One last point: when science and rationalism became a major paradigm in Western culture, seemingly threatening the spiritual (and why that was so was largely the problem with the ongoing religiosity), there were many different kinds of reactions as I mentioned. One of these, which was at least interesting and had something authentic about it, was the Romantic movement in the arts; another, more radical attitude, was manifested in Russian Christianity (among many other places), the radical Slavophiles and religious philosophers. Their attitude can be summed up like this: if the choice is between the truth and Christ, then I always choose Christ. One is tempted to say that this is an absurdity, but in fact these folks explicitly said that the embrace of “the absurd” was essential to faith. In other words, if 1+1 =2 is against my faith, I reject that 1+1=2….why can’t 1+1 equal 3? In this worldview faith and reason are in a hostile relationship, and reason and scientific evidence are a threat to my faith. (There is a long history of a misinterpretation of Tertullian, seemingly saying “I believe BECAUSE it is absurd.” This is a gross error in historical transmission; not what he meant at all; but this misinterpretation traveled through history and entered certain existentialist writers of the modern era. Also, another gross misunderstanding is one of attributing this attitude to Zen, wrongly seeing Zen as an embrace or irrationality when it is emphatically a transcending of the rational scope of our minds. You don’t get a lobotomy when you take up Zen!)
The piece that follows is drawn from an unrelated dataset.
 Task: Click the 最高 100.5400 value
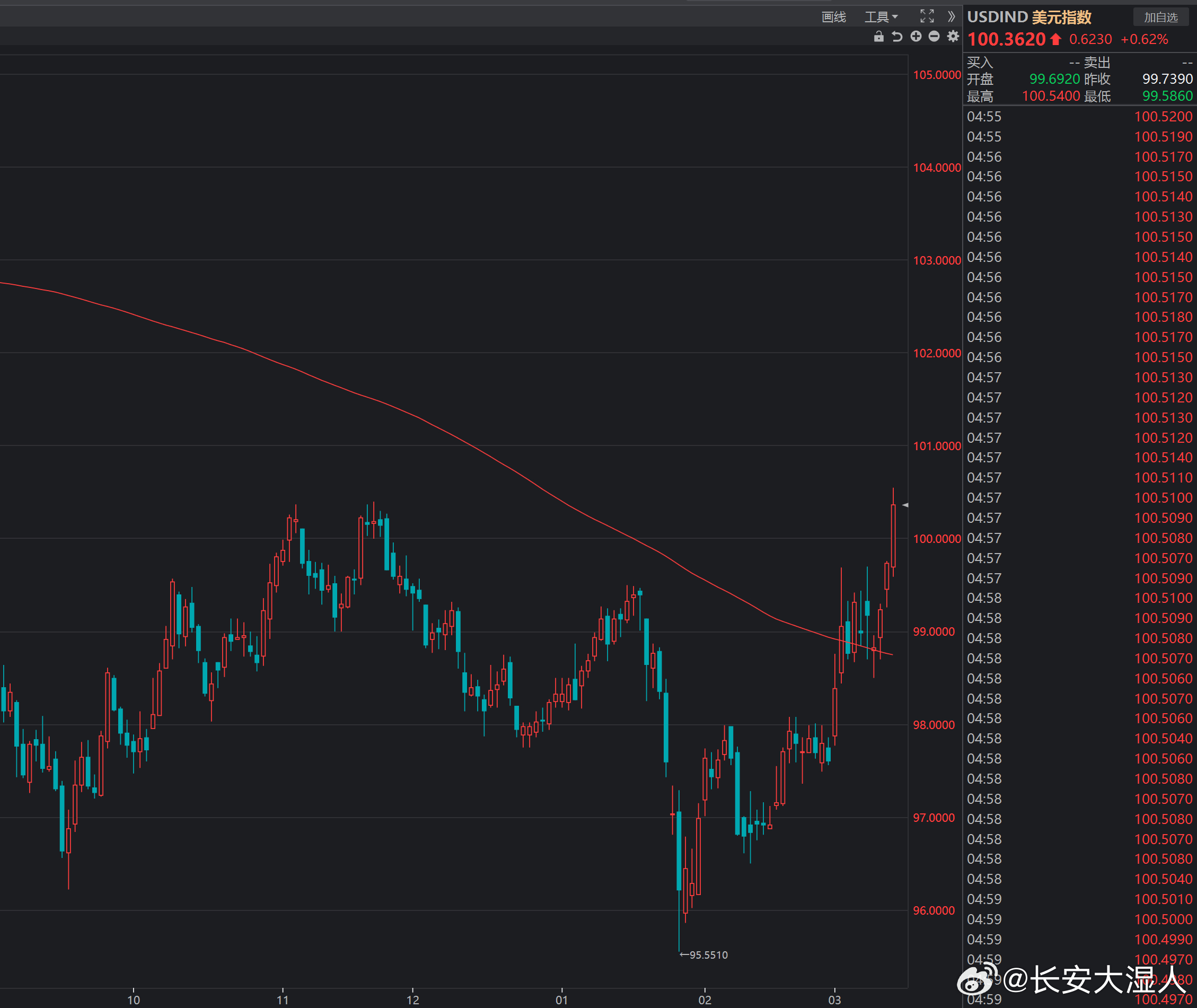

In any case, what is sad about these people is that they don’t realize that any and all truth, all that is true, no matter whether grand and profound or trivial or miniscule, whether utterly clear or faint, each and every truth is a messenger of the Transcendent, a window on the Absolute. Yes, even 1+1=2, in its own trivial, tiny way is a messenger of the transcendent….if you know how to read the message. And so is the chemistry of that blade of grass, and the nose of the bear that can smell your sandwich from a mile away, and so are the billions of galaxies with each one carrying billions of stars, and so is Aristotle’s analysis of the political community, and Einstein’s theory of general relativity and the beautiful mathematical symmetry of great architecture, and so is …… but you have to learn how to read the message.